JAKARTA (RIAUPOS.CO) -- Tarik ulur Perppu KPK masih terus terjadi jelang berlakunya revisi UU KPK. Kini, sikap presiden benar-benar ditunggu. Apakah akan menerbitkan perppu sesuai kehendak masyarakat, atau patuh pada partai-partai politik pendukung Revisi UU KPK yang menginginkan sebaliknya. Sikap presiden juga sekaligus akan memberikan kepastian hukum atas revisi UU KPK.
Saat ini, Revisi UU KPK memang sudah disetujui oleh DPR. Namun, belum bisa berlaku karena presiden belum menandatanganinya. 17 Oktober mendatang revisi UU KPK akan tetap berlaku meskipun presiden tidak teken. Karena itulah, sikap presien atas produk UU tersebut benar-benar ditunggu oleh semua pihak.
Direktur Pusat Pengkajian Pancasila dan Konstitusi (Puskapsi) Universitas Jember Bayu Dwi Anggono mengingatkan, penting bagi presiden untuk segera mengambil sikap. Sikap presiden diharapkan akan mengakhiri polemik yang ada. baik dengan menerbitkan perppu ataupun tidak menerbitkannya.
Menurut Bayu, bila presiden memang memutuskan tidak mengeluarkan perppu, sebaiknya UU tersebut segera diteken dan diundangkan. ’’Agar para pihak yang keberatan bisa segera mengajukan pengujian ke Mahkamah Konstitusi,’’ terangnya saat berbincang dengan JPG, kemarin (5/10).

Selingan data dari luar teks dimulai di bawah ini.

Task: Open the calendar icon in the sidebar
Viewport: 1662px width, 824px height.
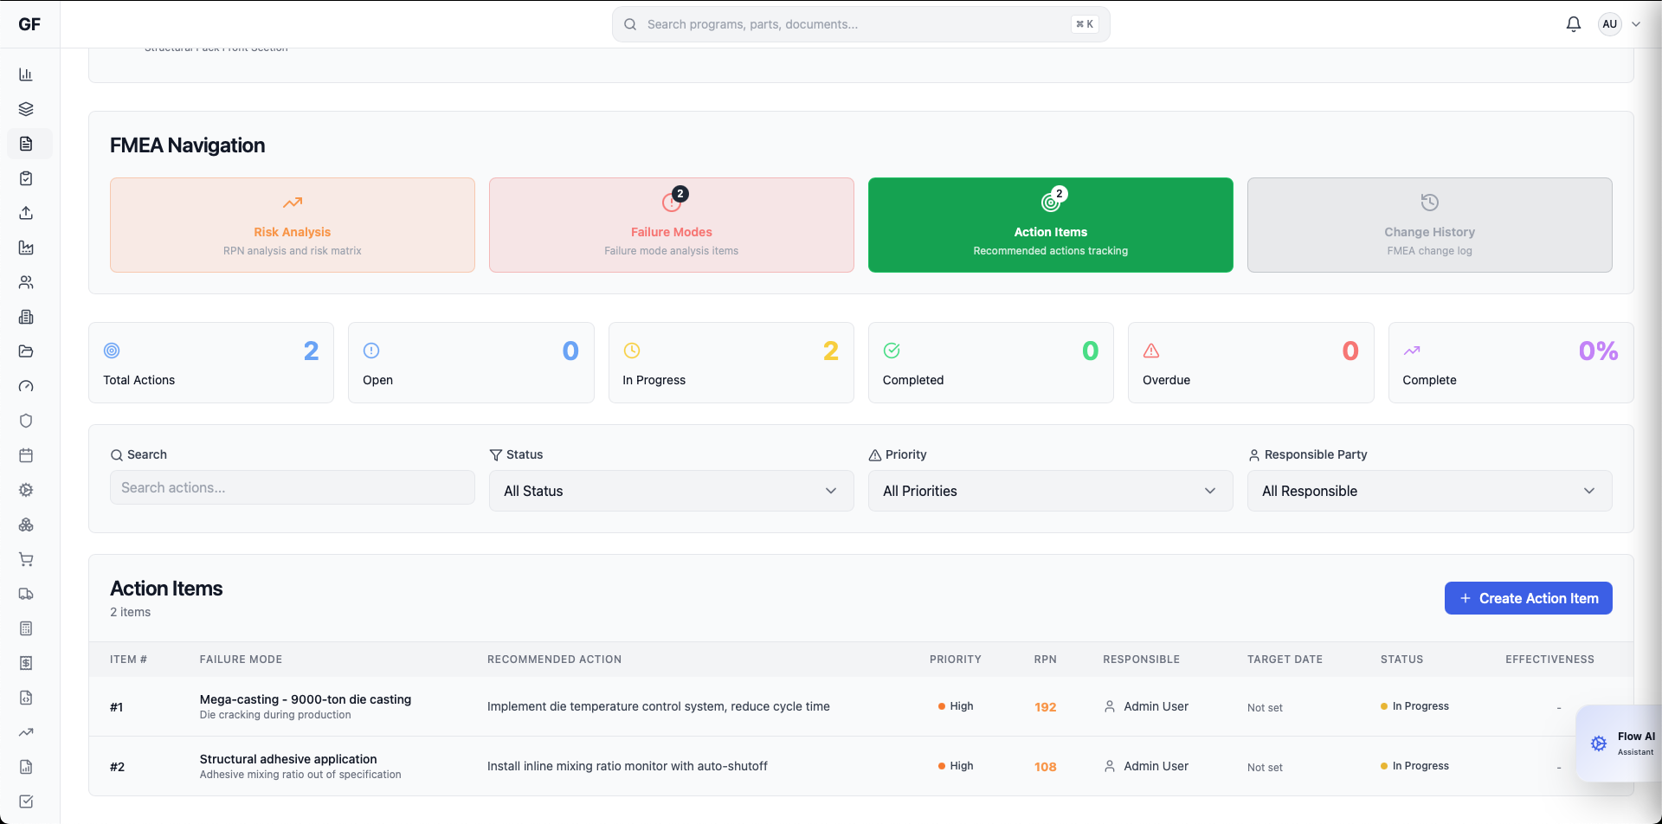Action: (x=26, y=455)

Sebagaimana diketahui, sejumlah pihak sudah mengajukan pengujian terhadap UU KPK yang baru ke MK. Ada dua permohonan yang sudah masuk ke MK. Pertama dari mahasiswa lintas universitas, dan kedua dari para mahasiswa program magister Ilmu Hukum Unversitas As Syafi’iyah. Dalam gugatannya, kedua pihak pemohon sama-sama mengosongkan bagian nomor UU karena memang belum diundangkan.
Bayu menjelaskan, sebenarnya ada jalan tengah yang bisa diambil presiden untuk menyudahi tarik ulur Perppu KPK. ’’Saya menggagas perppu penangguhan berlakunya revisi Undang Undang KPK,’’ lanjutnya. Setelah revisi UU KPK diundangkan, presiden langsung menerbitkan perppu yang menangguhkan pemberlakuannya selama setahun.
Selama masa setahun itu, presiden mengajak DPR untuk membahas lagi. dalam arti melakukan legislative review atas UU tersebut. Pasal-pasal yang memang ditolak segera dibuang. Sementara, yang memang efektif untuk menguatkan proses pemberantasan korupsi di KPK tetap dipertahankan.
Pembahasannya cukup lewat proses legislasi biasa. ’’Jangan seperti kemarin, terburu-buru, tertutup, tidak partisipatif,’’ tutur akademisi kelahiran Sidoarjo itu. Satu tahun cukup bagi pemerintah dan DPR untuk melibatkan masyarakat dalam membahas revisi UU KPK. juga tentunya melibatkan KPK sebagai pihak pelaksana UU.
Perppu penangguhan berlakunya UU bukan hal baru di sistem ketatanegaraan Indonesia. Presiden Soeharto pernah menerbitkannya pada 1984 untuk menangguhkan berlakunya UU Pajak Pertambahan Nilai (PPN). Presiden Susilo Bambang Yudhoyono menerbitkannya dua kali. Untuk menunda berlakunya UU Penyelesaian Perselisihan Hubungan Industrial dan UU Pengadilan Perikanan.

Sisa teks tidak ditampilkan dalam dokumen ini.